Sentados en un banco próximo al atraque del “Sol de Levante”, cara al mar platicábamos el tornero y yo disfrutando de la tibia bonanza primaveral. El horizonte, salpicado momentos antes de perfiles - contornos de barquichuelos intuidos-, se despejaba a medida que enfilaban la bocana del puerto engordando su imagen. Por allí aparecían los “Cristo del mar” y “Garbí”, los “Cinco Juanes” y “La Gavina”, los “Amanecer”, “La Marcela”, y “Alcotán”, el “Virgen del Carmen”…“El Calafate”… con su panzas llenas de pesca, acelerando la marcha en disimulada competición ansiosos de arribar. En sus cubiertas, los marineros, de tez tostada y áspera y gorro encasquetado, se afanaban en ultimar el trabajo de la jornada:

-¡Mira, mira!, -le dije: mientras unos baldean, -¡mira cómo chorrea el agua por los aliviaderos de cubierta!- otros seleccionan el pescado y apilan las cajas para su presentación en la lonja. Pero no podía ver.

 La quietud de la atmósfera, la calma del mar espejado, el vuelo en picado o rasante de las gaviotas en busca de alimento tras las embarcaciones y el ritmo pausado y sonoro del latir de los motores marinos, pom, pom, pom, pom… sosegaba. Atardecía.

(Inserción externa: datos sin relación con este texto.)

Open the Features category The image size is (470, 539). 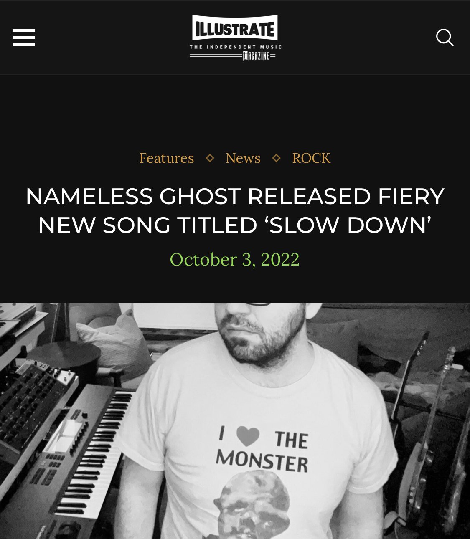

Y el sol, pletórico, ígneo, se posaba suavemente en la lejanía, allá donde confluyen los azules celestes y marinos.

Contagiados de ese ambiente tranquilo discurría la conversación calmosa, reflexiva, sincera:

-Me enamoré de mi mujer en la adolescencia– me contó el tornero-. No conocí a otra igual. Lo de la italiana, allá en Francia, fue una simple aventura sin más pretensión; cuando vi que la cosa se complicaba salí pitando, como sabes. Y aquí me abrí camino. ¡Ah! y aprendí a tocar la guitarra, ¿sabes?

-Cuando acababa la jornada y llegaba a casa me lavaba como podía en la pileta de la cocina, que era de granito, y me apañaba con jabón lagarto que servía para todo… y agua del cazo que calentaba mi madre, ¡qué tiempos!; entonces no teníamos ducha, ¿recuerdas? ¡Ah, amigo!, no como ahora que tenemos todas las comodidades… Bueno, como te decía: bien lavado, peinado y con un par de gotas de Varón Dandy, -regalo de Reyes- cogía mi guitarra y ¡a ensayar! Con los amigos formamos una orquestina, -lo que ahora se llama conjunto ¿vale?-; éramos conocidos en la comarca: nos llamábamos los “Cinc som”; sí, claro; los que éramos: cinco. Y de verdad que lo pasábamos muy bien y además nos pagaban algún duro, que no venía nada mal para liquidar la deuda de los instrumentos y ahorrar algo…

- Pero, oye, -le dije. Y me interrumpió: -No creas que esta voz carrasposa que tengo, siempre ha sido así ¡qué va! En algún tiempo muchos la admiraban. Y muchas. Entre ellas mi mujer, que la conocí en una velada de fiestas de barrio, ¡antes de irme a Francia, no veas!: Desde que la vi, mis acompañamientos con la guitarra me salían… ¿cómo te diría yo?... con más… con más sentimiento, ¿sabes? - ¡Claro! Es que cerraba los ojos y creía que en lugar de a la guitarra la estaba acariciando a ella… Es que las mujeres, ¡ay las mujeres! ¿no te has fijado que tienen silueta de guitarra?… ¡qué cuello, qué hombros, qué cintura, qué caderas…!

            -¡Lo que yo te diga, chico! Y si las quieres de verdad, hay que tratarlas con delicadeza, con sentimiento, con caricias… amorosamente; como a la guitarra. Solo de ese modo se consigue la armonía. Así traté siempre a mi chica y por eso me casé con ella. ¡Jamás llegó a desafinar! ¡mira si sonó bien que me dio dos hijos y fuimos muy felices! ¡Ella y yo! ¿Qué hubiera hecho yo sin ella? ¡Fíjate, ahora, lo calamidad que soy!… apenas sé hacer nada de la casa, y encima, mis ojos… pero no es eso; es como un vacío ¿sabes? ¿cómo te diría?...

            -Te entiendo, amigo mío, te entiendo, le dije interrumpiéndolo yo esta vez...Y no te atormentes tú ahora, que siempre acabamos igual. ¡Anda; anímate, que falta te hace!

            Cogió su bastón y, sin reparar en los barcos que seguían arribando, nos levantamos y con paso lento nos fuimos para casa codo con codo.

            Aunque del tornero, llamémosle Damián, no recuerde su apellido, inmerecidamente me confió algunos acontecimientos de su quimérica vida, que torpemente trato ahora de hilvanar. En eso estaba yo cuando súbitamente me espetó:

            -¿Cómo habrá quedado el “Garbí” hoy?

            -Y yo qué sé, le respondí.